The Inheritance Tax (IHT) advantages available to non-UK domiciliaries have been curtailed by extending the scope of IHT to include all UK residential property regardless of the ownership structure in place. It is therefore an opportune time to remind or familiarise oneself with the tax efficiencies offered by contributing to a UK registered pension and the advantages of holding assets, which may still include commercial property, within them.

Ultimately pensions are merely a tax-efficient structure capable of holding various investments. Qualifying contributions made into a pension receive tax relief, any growth in the value of the assets are tax-free whilst held within the pension wrapper and typically 25% of withdrawals are tax-free.

Whilst the tax treatment of pensions outlined above are often understood, the fact that they are not included in the value of an individual’s estate upon death is still often overlooked. Any potential future tax does, however, depend upon the age of the individual at their date of death and the way in which beneficiaries make withdrawals.

The following applies to defined contribution pensions, such as personal pensions or self-invested arrangements, such as SIPPs (Self-Invested Personal Pensions) and SSASs (Small Self-Administered Schemes). Since April 2015, if an individual dies before their 75th birthday, whatever is left in their pension can be paid, whether it be as a lump sum or regular or ad-hoc withdrawals, to the nominated beneficiaries tax-free. If death occurs at or after age 75 those payments will be taxable at the recipient’s marginal rate of income tax. In addition, beneficiaries no longer have to be spouses or financial dependents and pensions can now potentially be cascaded down the generations.

These changes have led to significant planning opportunities, particularly where pensions hold property.  

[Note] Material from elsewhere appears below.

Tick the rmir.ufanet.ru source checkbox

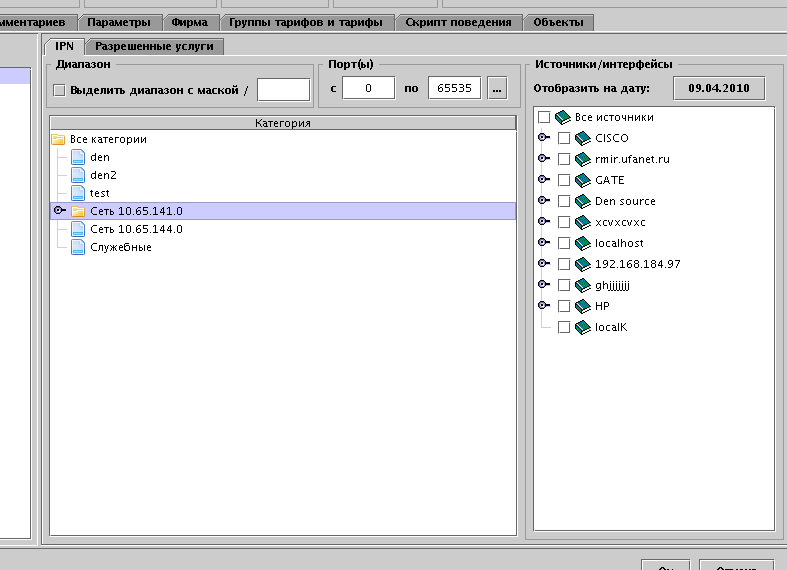coord(564,159)
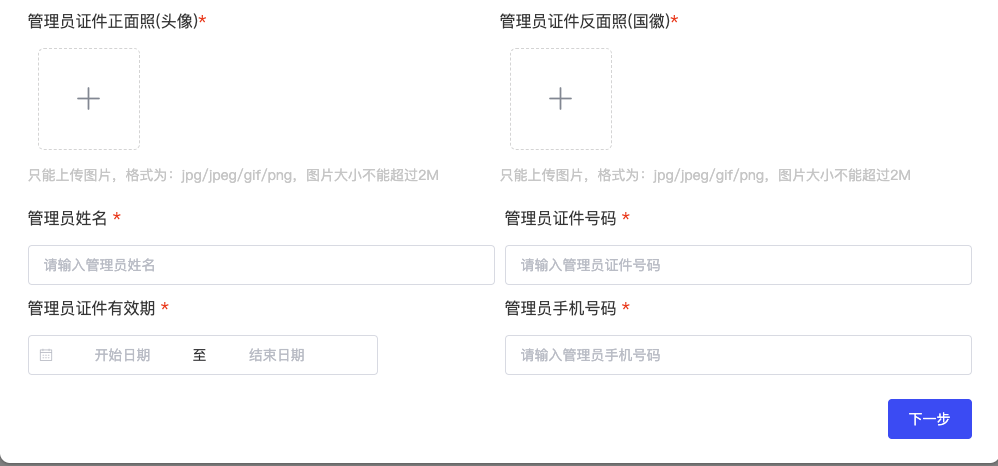The height and width of the screenshot is (466, 998).
Task: Click the 管理员证件正面照(头像) label
Action: pyautogui.click(x=114, y=22)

Given the substantial costs of purchasing a property this will not be an option for everyone. However, previously accrued pension policies could be consolidated into one arrangement from which the purchase could then take place. In addition, self-invested pensions can borrow up to 50% of their net value to help fund a desired purchase and a number of individuals’ pensions can potentially be grouped together in order to amass sufficient funds.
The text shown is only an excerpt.